(Washington, DC) – Today, the Committee on Science and Technology’s Subcommittee on Research and Science Education held a hearing to explore federal cyber security R&D. Specifically, the hearing examined the priorities and gaps in the cyber security research portfolio to determine how effective federal programs are at addressing our nation’s existing security concerns and future threats.
“Last year, the Pentagon reported more than 360 million attempts to break into its network,” said Subcommittee Chairman Daniel Lipinski (D-IL). “Cybercrime is a problem for businesses large and small, and for every single American. The FTC estimates that identity theft costs consumers about $50 billion annually, and that, even more alarmingly, it’s the fastest growing type of fraud in the United States. Improving the security of cyberspace is of the utmost importance and will require a collective effort by the federal government, the private sector, our scientists and engineers, and every American.”
Information technology (IT) has drastically changed the way we live our lives. IT provides people with new ways to communicate, do business, and complete daily tasks more efficiently and effectively. Along with this increased connectivity and productivity comes a heightened concern about the adequacy of our cyber security measures. Due to these concerns, Subcommittee Members questioned witnesses regarding the effectiveness of cyber security training programs.
“In order to realize the full benefits of information technology, we need advances in cyber security R&D,” Lipinski stated. “Cyber threats are constantly evolving and cyber security R&D must evolve in concert through a combination of near-term fixes and long-term projects that build a more secure foundation. People are perhaps the most important part of our IT infrastructure. Better cyber security education for both the general public and for current and future IT professionals is vital.”
Witnesses emphasized the importance of social science to understanding online behaviors, such as the decisions behind creating passwords and downloading files.

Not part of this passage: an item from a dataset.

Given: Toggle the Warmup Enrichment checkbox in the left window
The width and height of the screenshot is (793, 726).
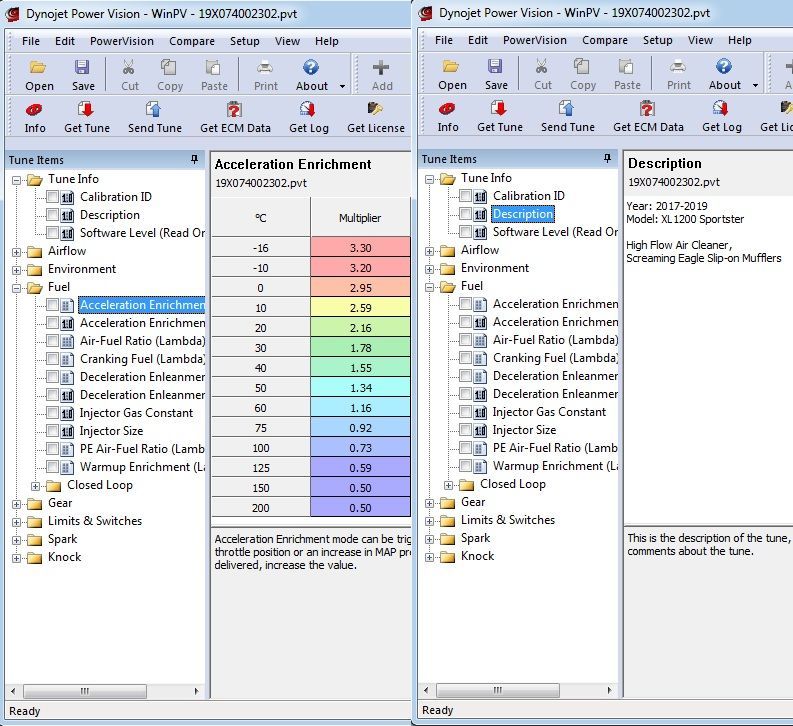Looking at the screenshot, I should tap(53, 467).
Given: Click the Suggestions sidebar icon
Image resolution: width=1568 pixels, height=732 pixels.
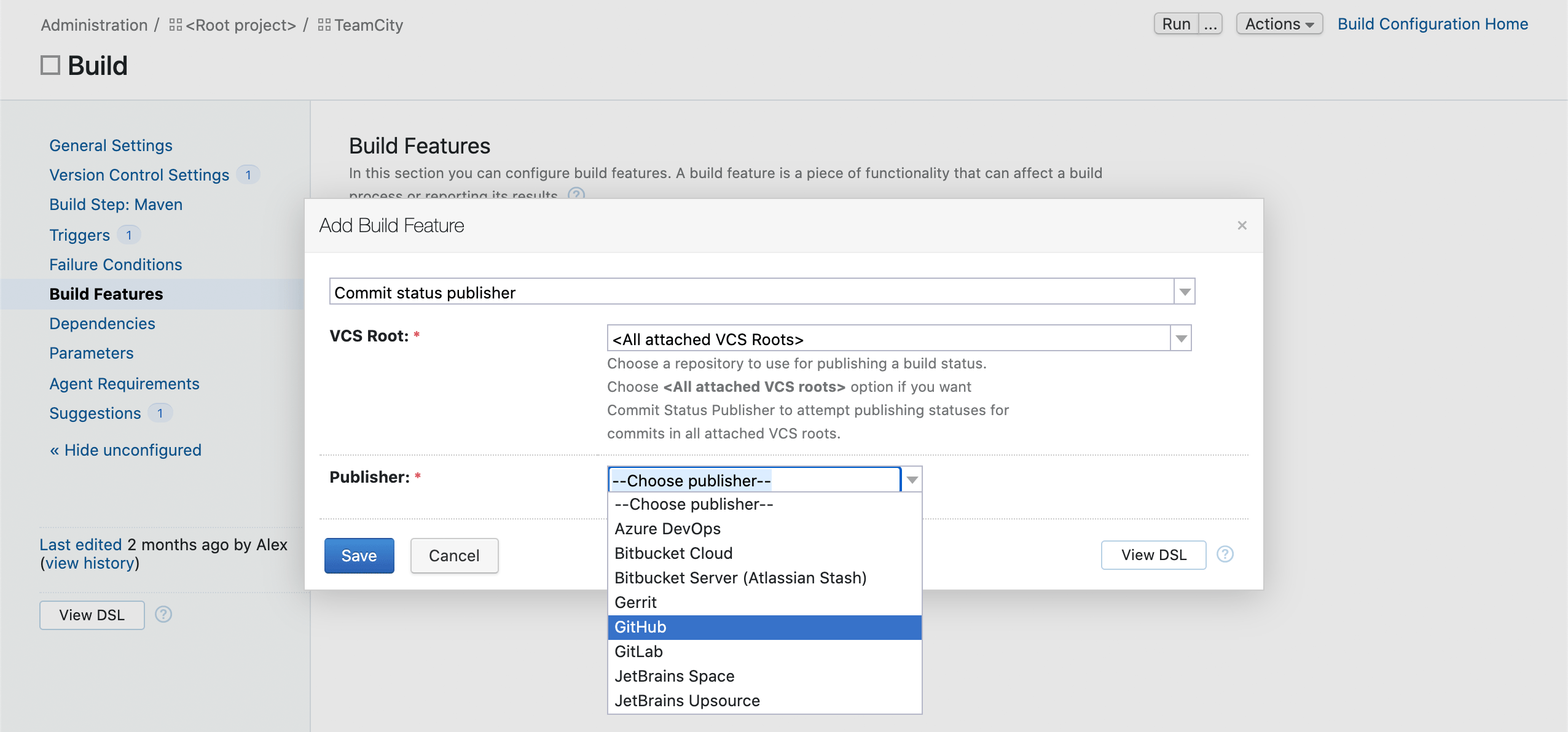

In 2007, due to a cyber attack on an American retailer, the personal information of 45 million credit and debit card holders was compromised. Cyber attacks have steadily increased over the past decade and many companies avoid reporting incidents out of fear of the impact on their stock price and the possibility of future attacks. Typically, firms hit by a cyber attack observe a 1 to 5 percent decline in their stocks – a loss of $50-$200 million for large companies.
“I am glad that the president is taking an active role, and there is no doubt in my mind that Administration leadership will help better define and prioritize cyber-threats, coordinate the Federal response, and develop effective partnerships with the private sector that will further cyber security R&D,” Lipinski added.” As Chairman of this Subcommittee, I look forward to working with my colleagues and the Administration to ensure the development of a strong cyber security strategy.”
The Committee will play a key role in improving cyber security.
Scheduled hearings on cyber security include:
- On June 16, the Technology and Innovation Subcommittee and the Research and Science Education Subcommittee will discuss the Administration’s Cyberspace Policy Review report with relevant agencies.
- On June 25, the Technology and Innovation Subcommittee will assess the cyber security efforts of the Department of Homeland Security (DHS) and the National Institute of Standards and Technology (NIST).